START

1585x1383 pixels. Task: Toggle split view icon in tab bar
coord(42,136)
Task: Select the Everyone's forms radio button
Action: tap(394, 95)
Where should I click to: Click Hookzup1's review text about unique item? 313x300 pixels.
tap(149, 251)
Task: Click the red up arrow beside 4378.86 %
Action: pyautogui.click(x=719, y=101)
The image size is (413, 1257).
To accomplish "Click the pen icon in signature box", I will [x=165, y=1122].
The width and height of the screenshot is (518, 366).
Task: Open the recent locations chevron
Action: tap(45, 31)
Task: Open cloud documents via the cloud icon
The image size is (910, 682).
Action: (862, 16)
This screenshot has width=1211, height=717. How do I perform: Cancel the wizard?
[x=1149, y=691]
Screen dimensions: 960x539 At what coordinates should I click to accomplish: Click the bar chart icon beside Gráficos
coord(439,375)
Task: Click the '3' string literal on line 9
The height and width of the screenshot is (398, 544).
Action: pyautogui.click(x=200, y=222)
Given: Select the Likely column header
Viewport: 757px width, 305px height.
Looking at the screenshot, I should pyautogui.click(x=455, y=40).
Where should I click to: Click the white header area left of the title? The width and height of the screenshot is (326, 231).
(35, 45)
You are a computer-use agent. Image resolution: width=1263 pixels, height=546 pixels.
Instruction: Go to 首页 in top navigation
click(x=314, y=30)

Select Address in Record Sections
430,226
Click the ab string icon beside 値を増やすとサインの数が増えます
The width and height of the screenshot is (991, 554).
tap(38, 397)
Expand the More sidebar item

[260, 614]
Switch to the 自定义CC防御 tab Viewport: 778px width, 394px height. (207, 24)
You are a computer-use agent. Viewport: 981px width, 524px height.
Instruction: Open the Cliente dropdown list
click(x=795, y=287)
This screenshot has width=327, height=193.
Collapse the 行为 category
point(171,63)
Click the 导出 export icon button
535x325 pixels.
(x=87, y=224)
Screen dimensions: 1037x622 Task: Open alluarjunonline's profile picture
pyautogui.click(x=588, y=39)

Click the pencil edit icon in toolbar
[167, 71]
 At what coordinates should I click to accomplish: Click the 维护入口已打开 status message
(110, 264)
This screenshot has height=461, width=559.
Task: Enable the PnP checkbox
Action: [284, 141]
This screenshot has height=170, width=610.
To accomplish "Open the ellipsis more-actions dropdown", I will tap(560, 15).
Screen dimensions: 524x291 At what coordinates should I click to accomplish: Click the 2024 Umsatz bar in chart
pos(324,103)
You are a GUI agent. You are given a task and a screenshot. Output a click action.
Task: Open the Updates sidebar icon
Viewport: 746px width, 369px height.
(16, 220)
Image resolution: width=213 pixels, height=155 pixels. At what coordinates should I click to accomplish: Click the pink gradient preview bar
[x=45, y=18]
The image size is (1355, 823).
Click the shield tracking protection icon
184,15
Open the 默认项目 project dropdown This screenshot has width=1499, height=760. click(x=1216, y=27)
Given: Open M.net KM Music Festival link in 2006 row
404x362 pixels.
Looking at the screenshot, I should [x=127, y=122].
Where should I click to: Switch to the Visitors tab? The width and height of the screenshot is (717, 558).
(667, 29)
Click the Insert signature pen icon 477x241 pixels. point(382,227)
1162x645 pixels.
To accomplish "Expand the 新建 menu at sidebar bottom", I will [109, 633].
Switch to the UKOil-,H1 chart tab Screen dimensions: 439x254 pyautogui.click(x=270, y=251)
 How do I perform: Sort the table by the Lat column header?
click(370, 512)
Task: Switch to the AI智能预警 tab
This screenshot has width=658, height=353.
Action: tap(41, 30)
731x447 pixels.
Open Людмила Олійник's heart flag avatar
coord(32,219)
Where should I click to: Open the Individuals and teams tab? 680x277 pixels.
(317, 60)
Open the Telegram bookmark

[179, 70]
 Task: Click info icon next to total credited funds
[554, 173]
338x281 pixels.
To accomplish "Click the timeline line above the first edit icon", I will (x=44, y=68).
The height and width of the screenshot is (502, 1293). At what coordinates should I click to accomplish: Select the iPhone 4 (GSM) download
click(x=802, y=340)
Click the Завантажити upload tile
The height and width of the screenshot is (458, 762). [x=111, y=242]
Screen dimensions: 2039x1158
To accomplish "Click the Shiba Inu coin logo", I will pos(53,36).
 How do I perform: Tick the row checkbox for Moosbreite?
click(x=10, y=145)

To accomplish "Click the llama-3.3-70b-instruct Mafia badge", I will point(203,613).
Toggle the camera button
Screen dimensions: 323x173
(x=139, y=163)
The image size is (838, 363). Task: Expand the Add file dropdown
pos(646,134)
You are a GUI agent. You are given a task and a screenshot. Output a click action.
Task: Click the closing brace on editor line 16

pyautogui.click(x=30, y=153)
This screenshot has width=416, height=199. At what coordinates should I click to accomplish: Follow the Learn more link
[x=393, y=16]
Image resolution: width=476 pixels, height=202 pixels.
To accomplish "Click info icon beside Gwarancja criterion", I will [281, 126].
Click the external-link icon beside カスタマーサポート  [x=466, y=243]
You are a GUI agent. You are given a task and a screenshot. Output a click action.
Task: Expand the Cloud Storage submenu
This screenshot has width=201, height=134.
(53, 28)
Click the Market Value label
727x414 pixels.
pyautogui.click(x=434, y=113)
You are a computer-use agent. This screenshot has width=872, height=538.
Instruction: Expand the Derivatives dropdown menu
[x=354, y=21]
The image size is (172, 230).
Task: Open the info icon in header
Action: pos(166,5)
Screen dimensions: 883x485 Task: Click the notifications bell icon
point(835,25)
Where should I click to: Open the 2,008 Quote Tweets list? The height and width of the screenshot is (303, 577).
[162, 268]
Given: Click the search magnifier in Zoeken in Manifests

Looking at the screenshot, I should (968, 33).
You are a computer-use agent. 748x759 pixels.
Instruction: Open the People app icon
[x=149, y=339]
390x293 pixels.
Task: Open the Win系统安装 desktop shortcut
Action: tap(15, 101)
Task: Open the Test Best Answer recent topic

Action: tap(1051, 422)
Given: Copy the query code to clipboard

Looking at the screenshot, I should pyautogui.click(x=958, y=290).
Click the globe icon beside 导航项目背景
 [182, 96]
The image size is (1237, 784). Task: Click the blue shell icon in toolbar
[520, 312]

END

## Problem:
Can you update all of the rows above, changing "Where should I click to:" to "Which point should I click to:" and leaving everything else as it is?

## Written response:
1585x1383 pixels. Task: Toggle split view icon in tab bar
coord(42,136)
Task: Select the Everyone's forms radio button
Action: tap(394, 95)
Which point should I click to: Click Hookzup1's review text about unique item? 313x300 pixels.
tap(149, 251)
Task: Click the red up arrow beside 4378.86 %
Action: pyautogui.click(x=719, y=101)
The image size is (413, 1257).
To accomplish "Click the pen icon in signature box", I will [x=165, y=1122].
The width and height of the screenshot is (518, 366).
Task: Open the recent locations chevron
Action: tap(45, 31)
Task: Open cloud documents via the cloud icon
The image size is (910, 682).
Action: (862, 16)
This screenshot has width=1211, height=717. How do I perform: Cancel the wizard?
[x=1149, y=691]
Screen dimensions: 960x539 At what coordinates should I click to accomplish: Click the bar chart icon beside Gráficos
coord(439,375)
Task: Click the '3' string literal on line 9
The height and width of the screenshot is (398, 544).
Action: pyautogui.click(x=200, y=222)
Given: Select the Likely column header
Viewport: 757px width, 305px height.
Looking at the screenshot, I should pyautogui.click(x=455, y=40).
Which point should I click to: Click the white header area left of the title? The width and height of the screenshot is (326, 231).
(35, 45)
You are a computer-use agent. Image resolution: width=1263 pixels, height=546 pixels.
Instruction: Go to 首页 in top navigation
click(x=314, y=30)

Select Address in Record Sections
430,226
Click the ab string icon beside 値を増やすとサインの数が増えます
The width and height of the screenshot is (991, 554).
tap(38, 397)
Expand the More sidebar item

[260, 614]
Switch to the 自定义CC防御 tab Viewport: 778px width, 394px height. (207, 24)
You are a computer-use agent. Viewport: 981px width, 524px height.
Instruction: Open the Cliente dropdown list
click(x=795, y=287)
This screenshot has width=327, height=193.
Collapse the 行为 category
point(171,63)
Click the 导出 export icon button
535x325 pixels.
(x=87, y=224)
Screen dimensions: 1037x622 Task: Open alluarjunonline's profile picture
pyautogui.click(x=588, y=39)

Click the pencil edit icon in toolbar
[167, 71]
 At what coordinates should I click to accomplish: Click the 维护入口已打开 status message
(110, 264)
This screenshot has height=461, width=559.
Task: Enable the PnP checkbox
Action: [284, 141]
This screenshot has height=170, width=610.
To accomplish "Open the ellipsis more-actions dropdown", I will tap(560, 15).
Screen dimensions: 524x291 At what coordinates should I click to accomplish: Click the 2024 Umsatz bar in chart
pos(324,103)
You are a GUI agent. You are given a task and a screenshot. Output a click action.
Task: Open the Updates sidebar icon
Viewport: 746px width, 369px height.
(16, 220)
Image resolution: width=213 pixels, height=155 pixels. At what coordinates should I click to accomplish: Click the pink gradient preview bar
[x=45, y=18]
The image size is (1355, 823).
Click the shield tracking protection icon
184,15
Open the 默认项目 project dropdown This screenshot has width=1499, height=760. click(x=1216, y=27)
Given: Open M.net KM Music Festival link in 2006 row
404x362 pixels.
Looking at the screenshot, I should [x=127, y=122].
Which point should I click to: Switch to the Visitors tab? The width and height of the screenshot is (717, 558).
(667, 29)
Click the Insert signature pen icon 477x241 pixels. point(382,227)
1162x645 pixels.
To accomplish "Expand the 新建 menu at sidebar bottom", I will [109, 633].
Switch to the UKOil-,H1 chart tab Screen dimensions: 439x254 pyautogui.click(x=270, y=251)
 How do I perform: Sort the table by the Lat column header?
click(370, 512)
Task: Switch to the AI智能预警 tab
This screenshot has width=658, height=353.
Action: tap(41, 30)
731x447 pixels.
Open Людмила Олійник's heart flag avatar
coord(32,219)
Which point should I click to: Open the Individuals and teams tab? 680x277 pixels.
(317, 60)
Open the Telegram bookmark

[179, 70]
 Task: Click info icon next to total credited funds
[554, 173]
338x281 pixels.
To accomplish "Click the timeline line above the first edit icon", I will (x=44, y=68).
The height and width of the screenshot is (502, 1293). At what coordinates should I click to accomplish: Select the iPhone 4 (GSM) download
click(x=802, y=340)
Click the Завантажити upload tile
The height and width of the screenshot is (458, 762). [x=111, y=242]
Screen dimensions: 2039x1158
To accomplish "Click the Shiba Inu coin logo", I will pos(53,36).
 How do I perform: Tick the row checkbox for Moosbreite?
click(x=10, y=145)

To accomplish "Click the llama-3.3-70b-instruct Mafia badge", I will point(203,613).
Toggle the camera button
Screen dimensions: 323x173
(x=139, y=163)
The image size is (838, 363). Task: Expand the Add file dropdown
pos(646,134)
You are a GUI agent. You are given a task and a screenshot. Output a click action.
Task: Click the closing brace on editor line 16

pyautogui.click(x=30, y=153)
This screenshot has width=416, height=199. At what coordinates should I click to accomplish: Follow the Learn more link
[x=393, y=16]
Image resolution: width=476 pixels, height=202 pixels.
To accomplish "Click info icon beside Gwarancja criterion", I will [281, 126].
Click the external-link icon beside カスタマーサポート  [x=466, y=243]
You are a GUI agent. You are given a task and a screenshot. Output a click action.
Task: Expand the Cloud Storage submenu
This screenshot has width=201, height=134.
(53, 28)
Click the Market Value label
727x414 pixels.
pyautogui.click(x=434, y=113)
You are a computer-use agent. This screenshot has width=872, height=538.
Instruction: Expand the Derivatives dropdown menu
[x=354, y=21]
The image size is (172, 230).
Task: Open the info icon in header
Action: pos(166,5)
Screen dimensions: 883x485 Task: Click the notifications bell icon
point(835,25)
Which point should I click to: Open the 2,008 Quote Tweets list? The height and width of the screenshot is (303, 577).
[162, 268]
Given: Click the search magnifier in Zoeken in Manifests

Looking at the screenshot, I should (968, 33).
You are a computer-use agent. 748x759 pixels.
Instruction: Open the People app icon
[x=149, y=339]
390x293 pixels.
Task: Open the Win系统安装 desktop shortcut
Action: tap(15, 101)
Task: Open the Test Best Answer recent topic

Action: tap(1051, 422)
Given: Copy the query code to clipboard

Looking at the screenshot, I should pyautogui.click(x=958, y=290).
Click the globe icon beside 导航项目背景
 [182, 96]
The image size is (1237, 784). Task: Click the blue shell icon in toolbar
[520, 312]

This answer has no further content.